Omelie

Omelia del 12 ottobre 2014 - Domenica XXVIII per Anno (A)

Il Gesù dell’evangelista Matteo continua da alcune settimane a parlarci in parabole. Lo anticipa Isaia con una parabola consimile.

La parabola generalmente tocca due vertici: quello della chiarezza, ma anche il vertice delle varie interpretazioni. E’ quello che si propone la parabola uscita dalla bocca di Gesù, in risposta a quella profetizzata da Isaia, secoli prima: non una ripetizione, ma uno sviluppo. Entrambe partono da un presente, ma  guardano avanti. Oltrepassano gli steccati su cui poggiano i nostri sguardi e sciolgono le briglia delle nostre interpretazioni. 

Con immagini eloquenti, Isaia e Gesù  fanno capire quello che sarà il futuro assoluto, nostro e dell’intero creato.

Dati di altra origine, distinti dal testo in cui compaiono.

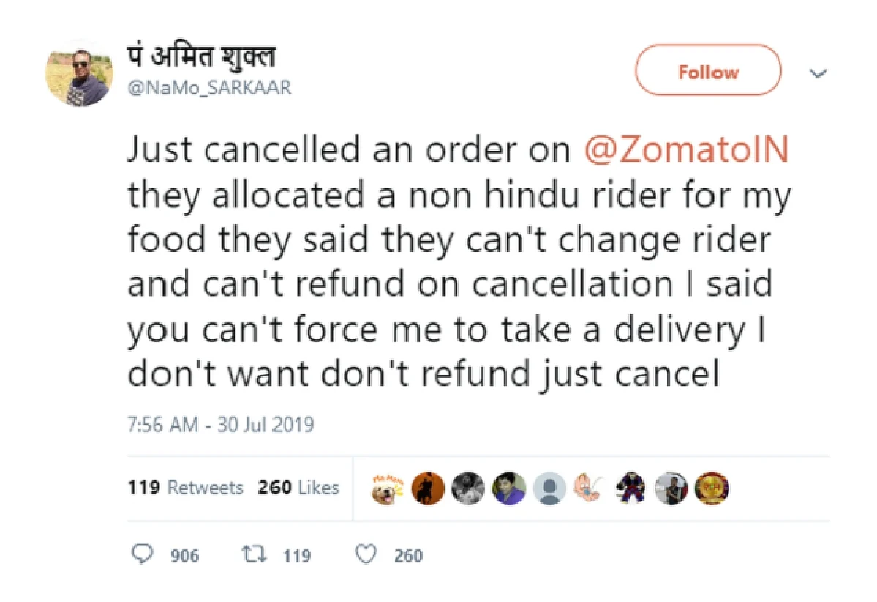View the 119 Retweets list
This screenshot has width=877, height=602.
pyautogui.click(x=185, y=487)
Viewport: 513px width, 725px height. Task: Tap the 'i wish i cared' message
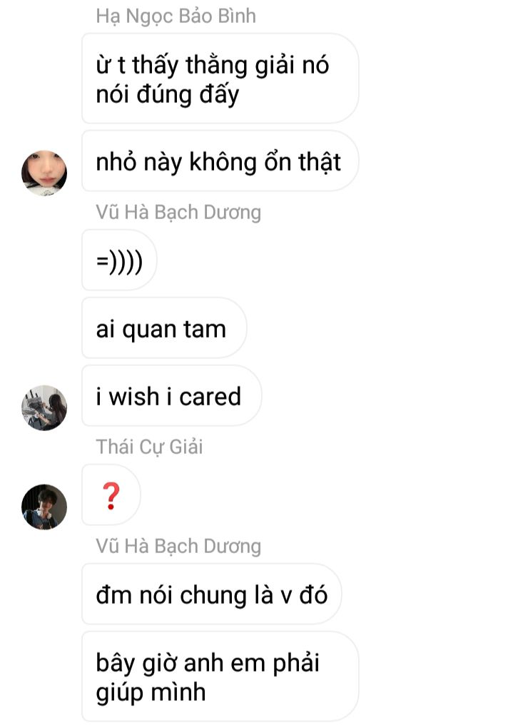[171, 396]
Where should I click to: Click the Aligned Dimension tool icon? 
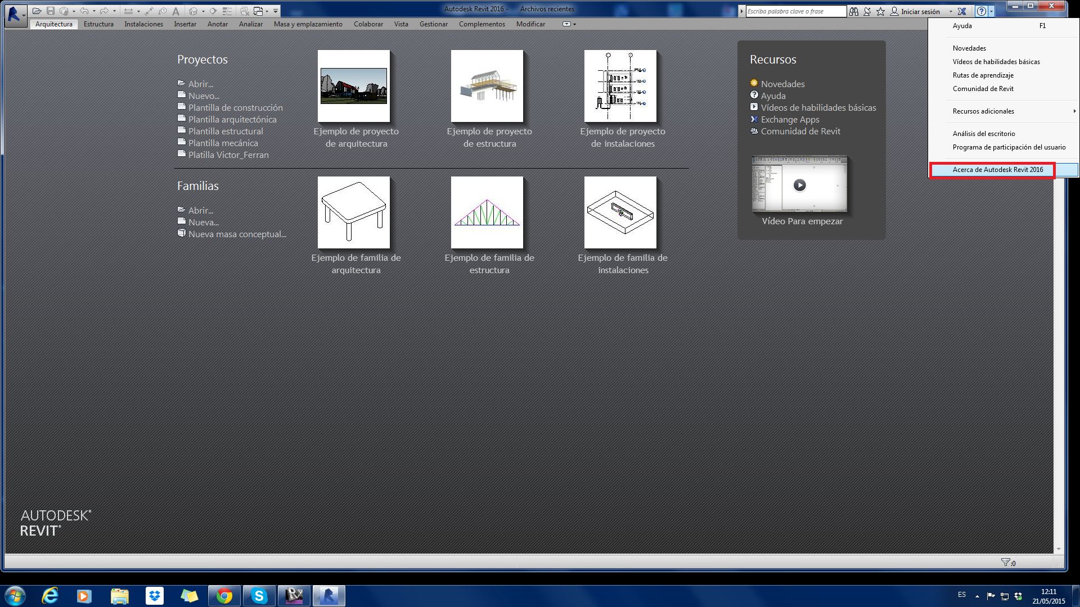[x=129, y=10]
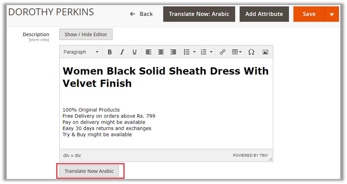Align text to the left

point(148,52)
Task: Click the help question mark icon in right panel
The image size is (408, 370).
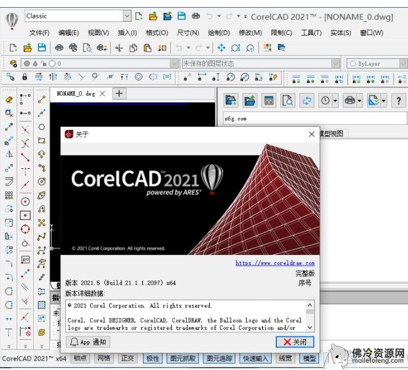Action: coord(399,101)

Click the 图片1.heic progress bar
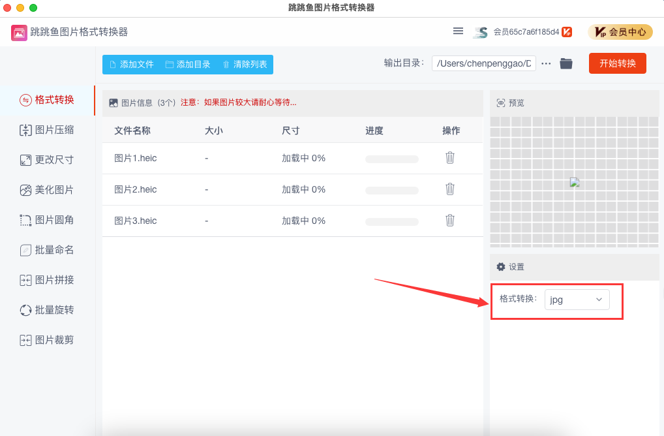[391, 159]
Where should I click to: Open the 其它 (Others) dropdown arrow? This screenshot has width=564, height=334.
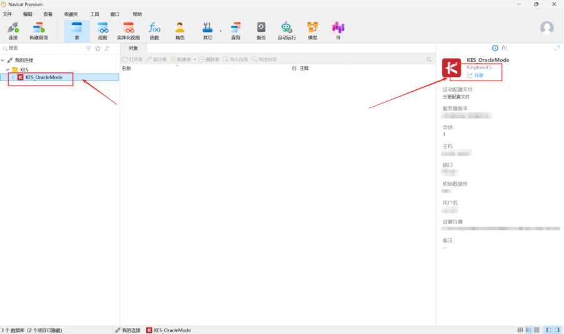(x=220, y=31)
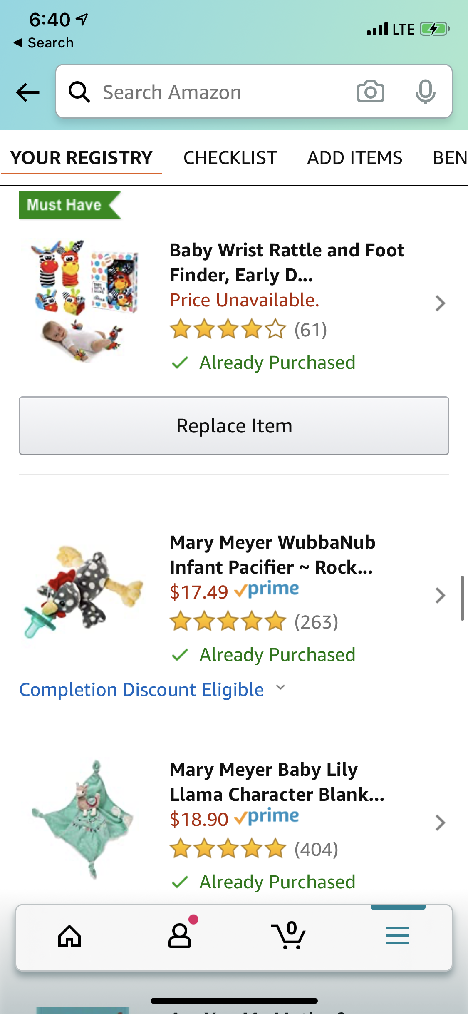Open the Home tab icon
Screen dimensions: 468x1014
[x=69, y=937]
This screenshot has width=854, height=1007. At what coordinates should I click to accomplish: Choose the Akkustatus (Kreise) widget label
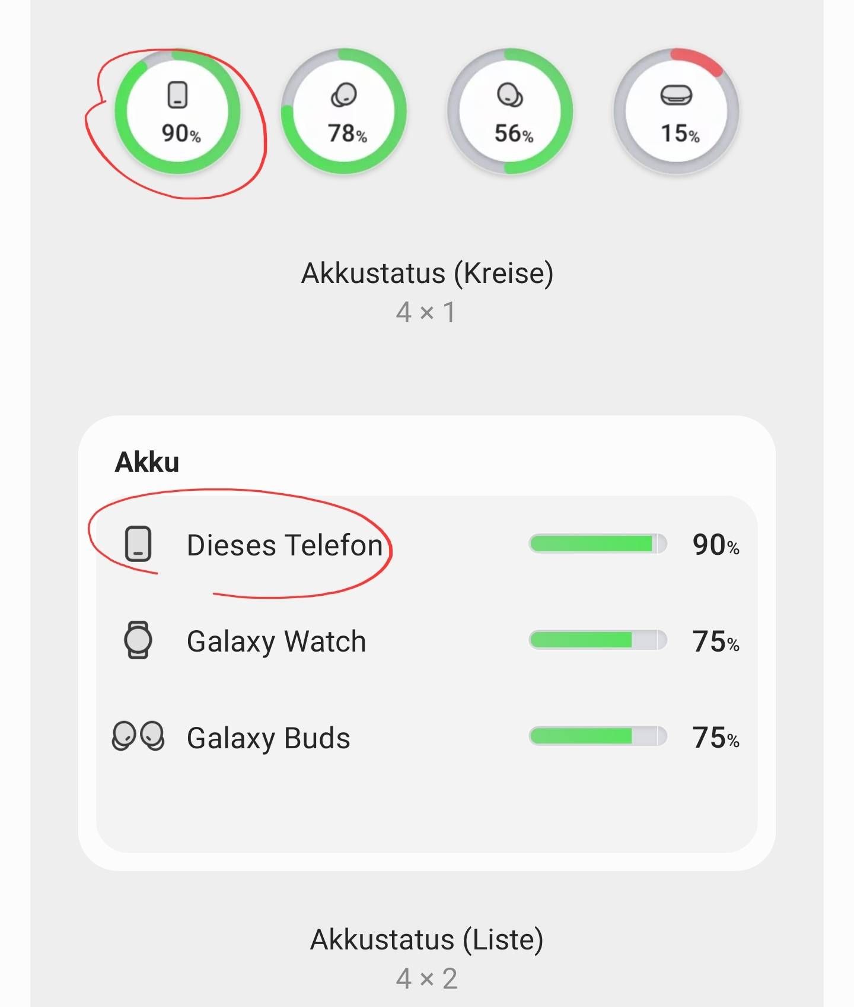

Paolo ci dice che ‘la stessa creazione sarà liberata dalla schiavitù  della corruzione, per entrare  nella libertà della gloria dei figli di Dio’, rivelando così che la fine di questo mondo non sarà la distruzione, ma la risurrezione dell’intero creato a vita nuova.

Torniamo sul messaggio principale che la parabola di Isaia contiene e vuole seminare in noi come verità di fede! E’ un messaggio di grande gioia, non fondata su sogni irrealizzabili, bensì sulla Parola dell’Unico che può fare ciò che dice, cioè Dio. Ci racconta quale sarà il ‘dopo’ definitivo della storia che sfocerà nell’eterno presente di Dio. 

Dice Isaia: “Preparerà il Signore… per tutti i popoli… un banchetto di grasse vivande, ecc”. Ad una nostra angosciante domanda sul ‘dopo’, Isaia  risponde: “: “Egli (il Signore) strapperà  il velo che copriva la faccia di tutti i popoli ed eliminerà la morte per sempre”. Questa è una verità rivelata che noi dobbiamo credere, e che si realizzerà pienamente solo in quel futuro assoluto che “Il Signore….preparerà”. Ma il nostro domani suppone un presente realizzato. Saremo noi, il presente da scrivere, degni di ricevere quel futuro che or ora abbiamo umilmente meditato?

La risposta ce la dà Gesù. A prima vista la sua parabola sembra smentire Isaia, ma non è vero. Gesù è preoccupato di dirci quale fu ed è in gran  parte la nostra risposta alla chiamata del Signore.La nostra vita è un invito ad un banchetto nuziale. Il Padre dello sposo, cioè colui che invita al banchetto, è Dio. Lo sposo è Gesù di cui conosciamo l’identità. Chi è la sposa? E’, come dice Isaia, l’unione festosa di tutti i popoli, come membra di un unico corpo. Per Dio non c’è preferenza tra persona e persona; per tutti ha confezionato l’abito nuziale. Lo sposo è l’inviato di Dio per fare di tutti un solo popolo. Quell’unico popolo è la sua diletta sposa, cioè noi tutti. 

Qual è la nostra risposta? Chi ha come dio i propri interessi, non ha tempo da perdere per questioni  morali e spirituali. Si autocondanna. E sono tanti. Coloro, invece, che hanno fame e sete di Dio, facendo la sua volontà. avranno i primi posti. Saranno rivestiti con la doppia veste: quella nuziale e ancor più quella da sposa. Che ve ne pare? A me ed a voi dirci e darci la risposta, assolutamente facile a parole, ma non con i fatti.